** STUDY MATERIAL follows **
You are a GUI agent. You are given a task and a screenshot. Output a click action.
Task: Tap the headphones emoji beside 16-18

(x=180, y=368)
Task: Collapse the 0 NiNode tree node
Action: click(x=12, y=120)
** End of STUDY MATERIAL **
● **WHAT YOU WILL DO**
Copy the data once more. Leave nothing out.

● **RESULT BELOW**
You are a GUI agent. You are given a task and a screenshot. Output a click action.
Task: Tap the headphones emoji beside 16-18

(x=180, y=368)
Task: Collapse the 0 NiNode tree node
Action: click(x=12, y=120)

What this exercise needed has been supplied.